While critics and sources in the past ascribed this painting to either Joachim Patenier or Pozzoserrato, today it is more generally attributed to an anonymous artist active in Antwerp in the second half of the 16th century and familiar with the innovations introduced by these masters into landscape painting. Its first recorded connection with the Borghese Collection dates to 1693. It depicts a nocturnal landscape with steep mountains perforated at their bases. Bathed in moonlight, the surrounding sea and sky fuse into the same colour.
Salvator Rosa, 89.6 x 36.8 x 4.5 cm
Rome, Borghese Collection, 1693 (Inventory 1693, room XI, nos 7-8); Inventario Fidecommissario Borghese 1833, p. 27. Purchased by Italian state, 1902.
The provenance of this painting is still unknown. Its first recorded connection with the Borghese Collection in 1693, when it appears in the inventory of that year with the number ‘59’, still visible in the bottom right hand corner of the work. At first attributed to Herri met de Bles, called il Civetta, or ‘the owl’ (Inv. 1693), it was listed in the Inventario Fidecommissario of 1833 as a panel by Paul Bril. While Giovanni Piancastelli (1891) upheld this attribution, Adolfo Venturi (1893) rejected it in favour of Joachim Patenier, the Flemish master who specialised in the production of fantastic landscapes and vistas. Venturi’s theory won the support of Roberto Longhi (1928).

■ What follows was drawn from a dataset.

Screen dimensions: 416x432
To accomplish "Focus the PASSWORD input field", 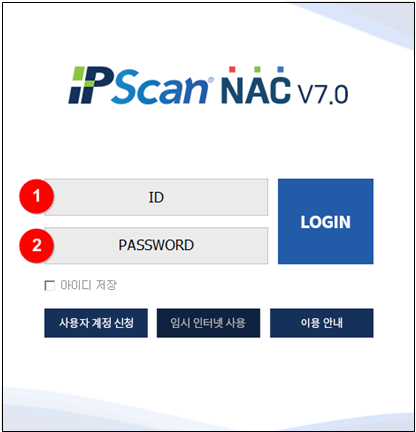I will [156, 245].
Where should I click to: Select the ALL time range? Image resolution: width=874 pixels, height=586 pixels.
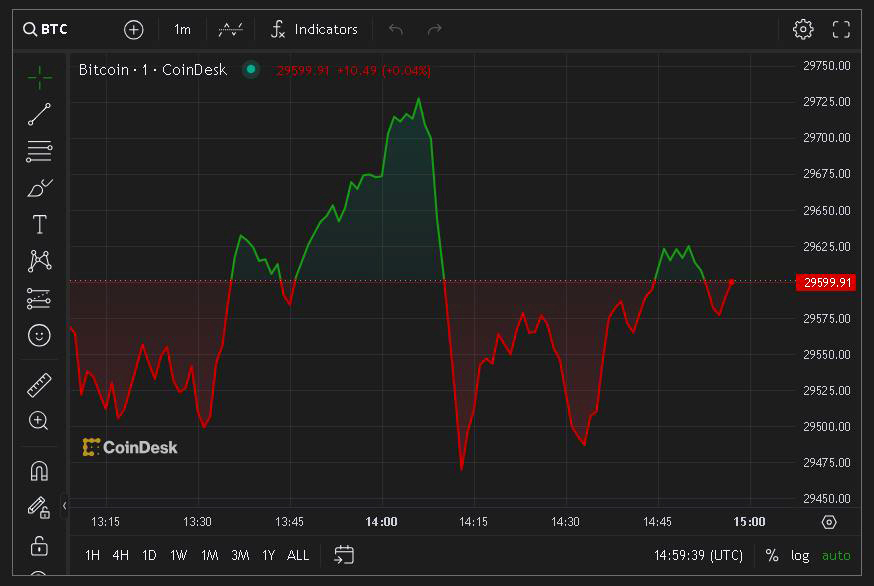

Taking certain details into account, such as the perforated mountains, Paola della Pergola (1959) ascribed the panel to the Flemish painter Lodewijck Toeput: originally from Antwerp, he went to Venice in 1582 and is documented as having been active in Florence, Rome and Treviso, where he died in the first years of the 17th century. Although accepted by Kristina Herrmann Fiore (2006), Della Pergola’s hypothesis was challenged by Isabella Rossi (2012), who noted that in spite of the fact that certain details, such as the rendering of the rocks and the openings in the cliffs, point to the hand of Toeput, these devices were common to a number of painters, as they formed part of the well-worn idiom of the compact circle of artists from Antwerp.